Pictures by Garth Johnstone

So I was walking up the road the other day… it was a beautiful morning, about 7.30am, clear sky, clean country air, view of the mountains in the distance. Just another country road in the Midlands on a fine Sunday morning with views to die for.

As there was little shoulder to speak of at that point, when a car started approaching from behind, I stepped off the road into the short grass to make sure I was out of the way. Common sense, a safety-first approach.

The vehicle approaching me was a small bakkie, a Ford Bantam I think, and the driver slowed down, I think because he assumed that, being out in the middle of nowhere, I might want a lift.

Telltale signs

I thought with the trail shoes, a walking stick, cap and a water backpack on, he would have recognised that I was out there for recreation, but apparently not.

So the friendly okie leans over, across the passenger seat, and asks me, “Do you want a lift”?

“No,” I said. “I’m taking a walk – for fun.”

A look of utter confusion, nay, dismay, crossed his face, before he quipped, “But who walks for fun?”

I smiled at him, he smiled at me, he shook his head and took off with a wave.
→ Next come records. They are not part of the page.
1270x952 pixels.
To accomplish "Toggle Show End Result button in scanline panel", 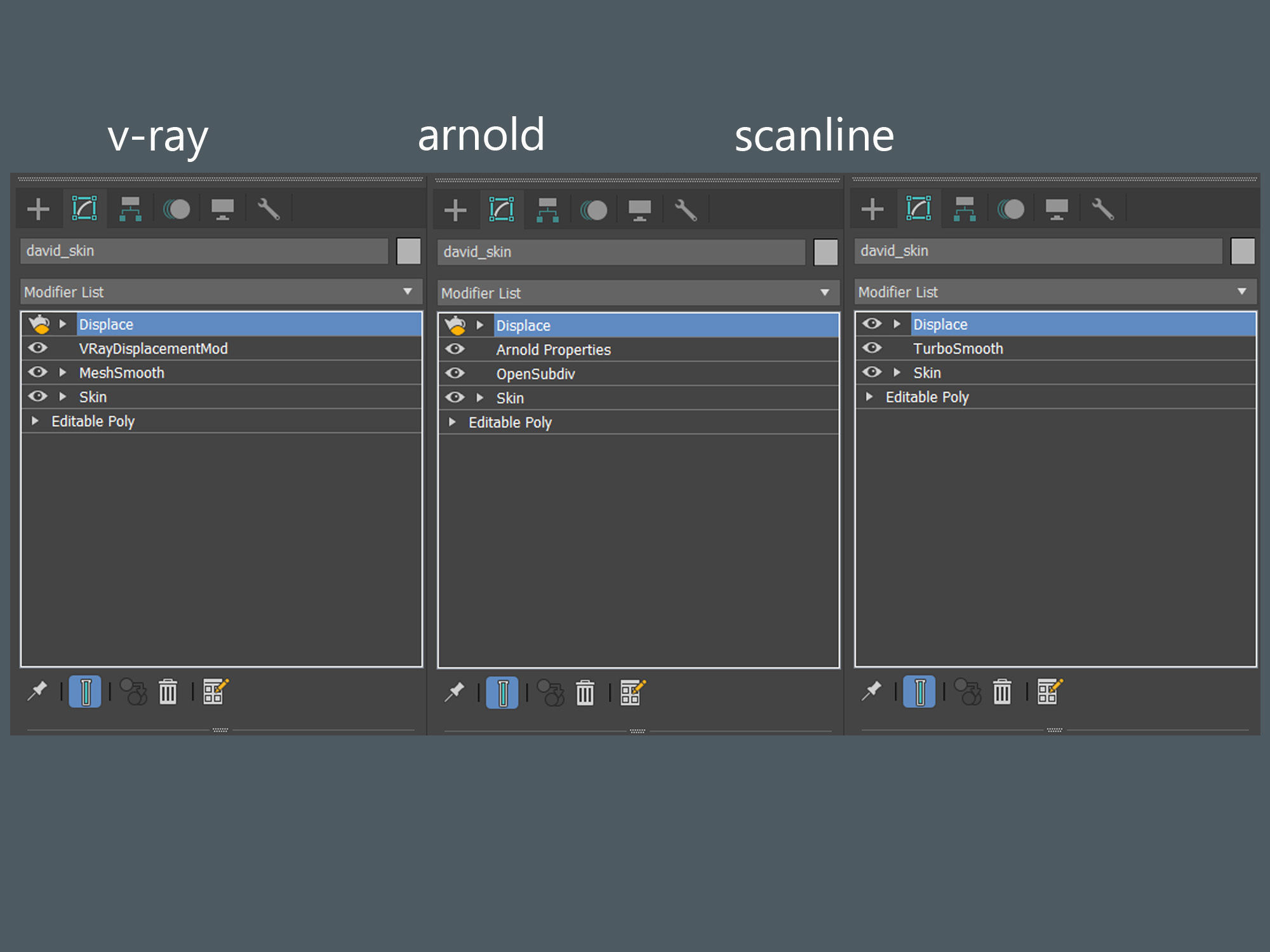I will tap(919, 692).
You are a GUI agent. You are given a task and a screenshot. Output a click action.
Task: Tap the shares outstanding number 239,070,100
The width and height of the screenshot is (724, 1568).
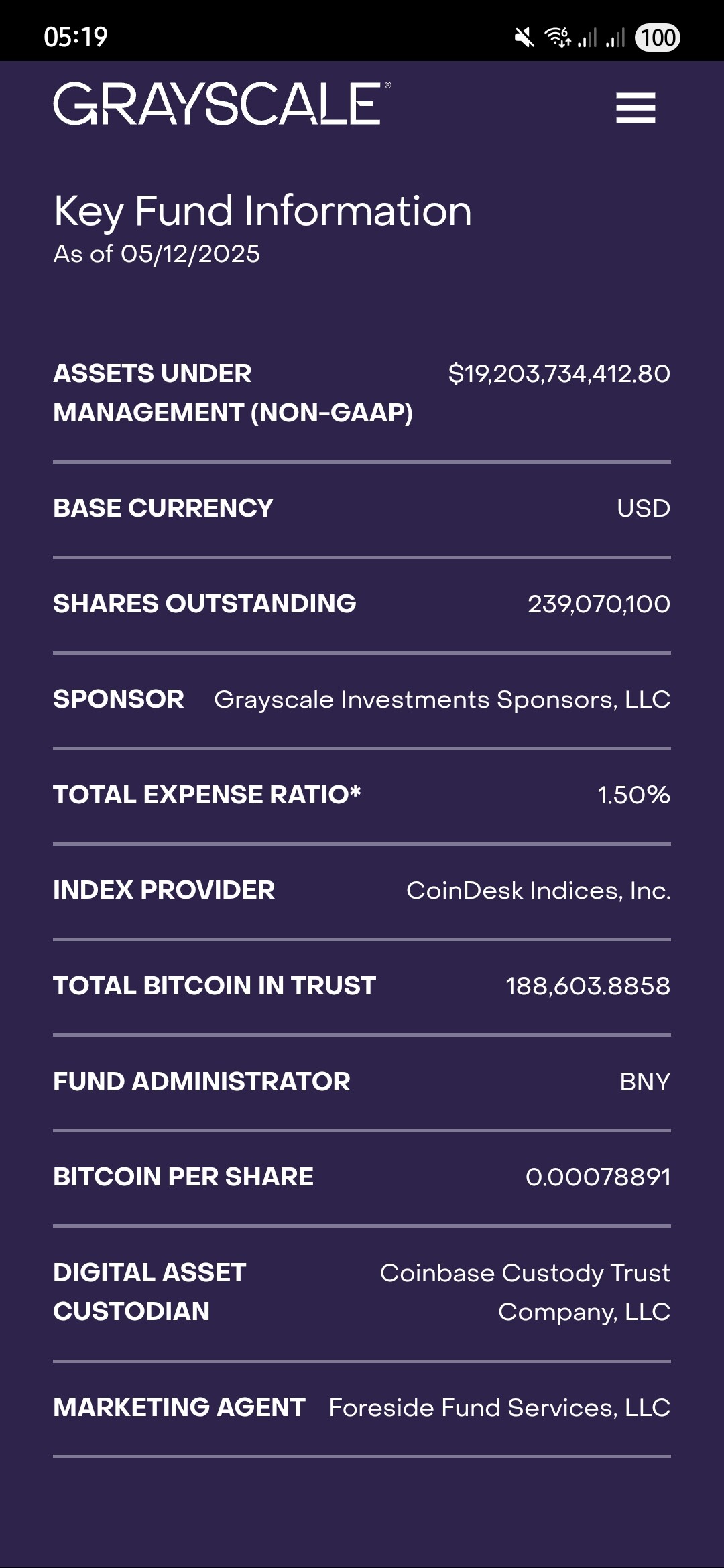point(599,604)
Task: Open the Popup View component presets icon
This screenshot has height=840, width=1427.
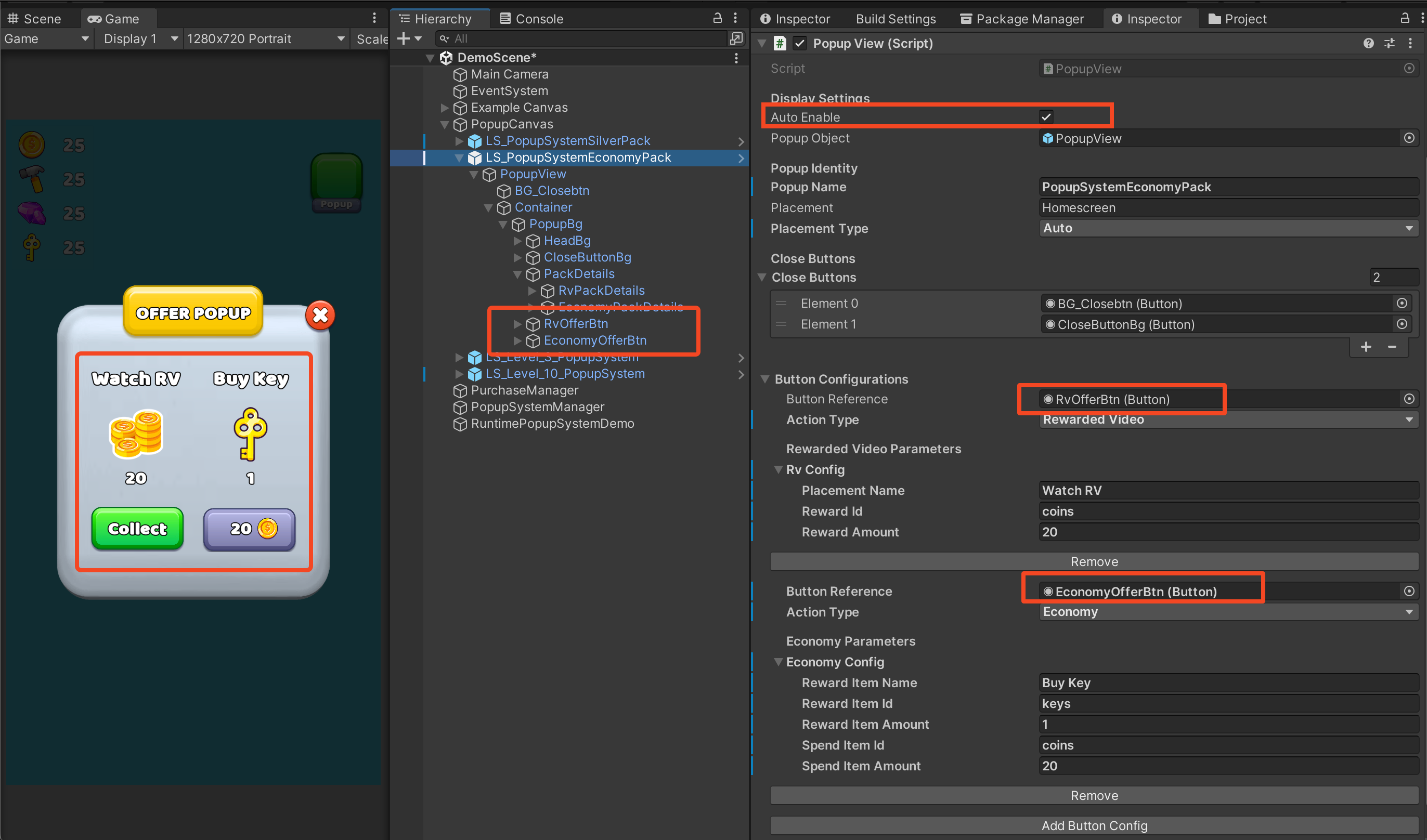Action: [x=1390, y=43]
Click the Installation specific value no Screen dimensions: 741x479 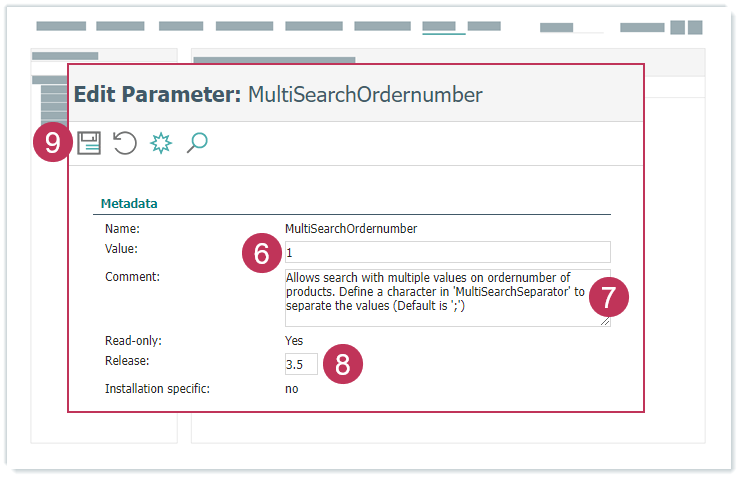click(291, 389)
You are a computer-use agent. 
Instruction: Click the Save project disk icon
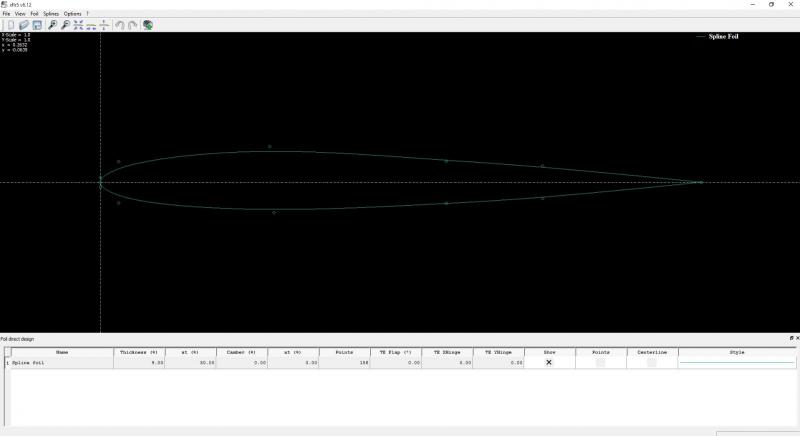[x=37, y=25]
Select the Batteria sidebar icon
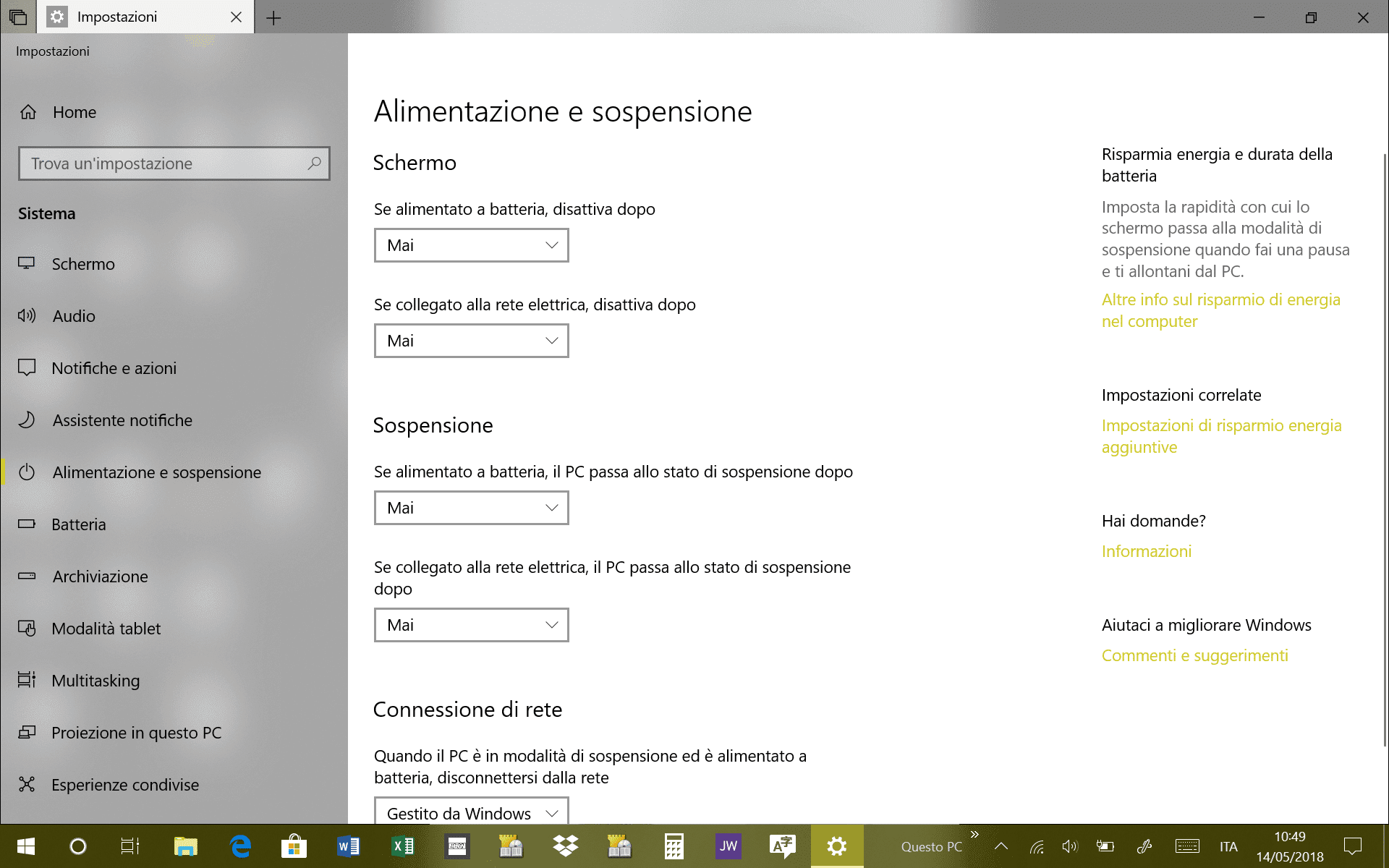Viewport: 1389px width, 868px height. [27, 524]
Bye. Sien jou later. Tot siens.

So exactly who walks for fun?

It was quite warm out, he seemed to think the heat had got to my brain.

Perfect sense

Now to me, taking a walk to nowhere on a beautiful Sunday morning makes perfect sense. But maybe what I think is normal is not so normal, maybe “my people” ARE just a bit strange.

My “tribe”, let’s call it that, is people who want to get back to basics, to commune with nature and do simple things: walk, run, ride a bike, ride a horse, climb a mountain, swim, read a book. To me there’s something unnatural about wasting a good day stuck inside, watching TV, playing computer games, going to a mall.

And if you’re going to take a walk in the Midlands, particularly early in the morning or in the evening, there’s a good chance you could see some wildlife, maybe a duiker, reedbuck, bushbuck or serval, and a better chance you’ll see an eagle or buzzard. Pretty cool.

A walk on the wild side, in the Berg’s remote treasure

But I got to thinking, maybe what I think is the “right” way, the “natural” way, is just one way. Time to get down off the high horse.

And if I think about it, if more people are spending the day in the pub, on the couch, in front of a machine, it means there’s less people I need to share all that glorious nature with.

So back to the question, “Who walks for fun?”

I do, and people like me.

I wish I’d asked him, “What do you do for fun?”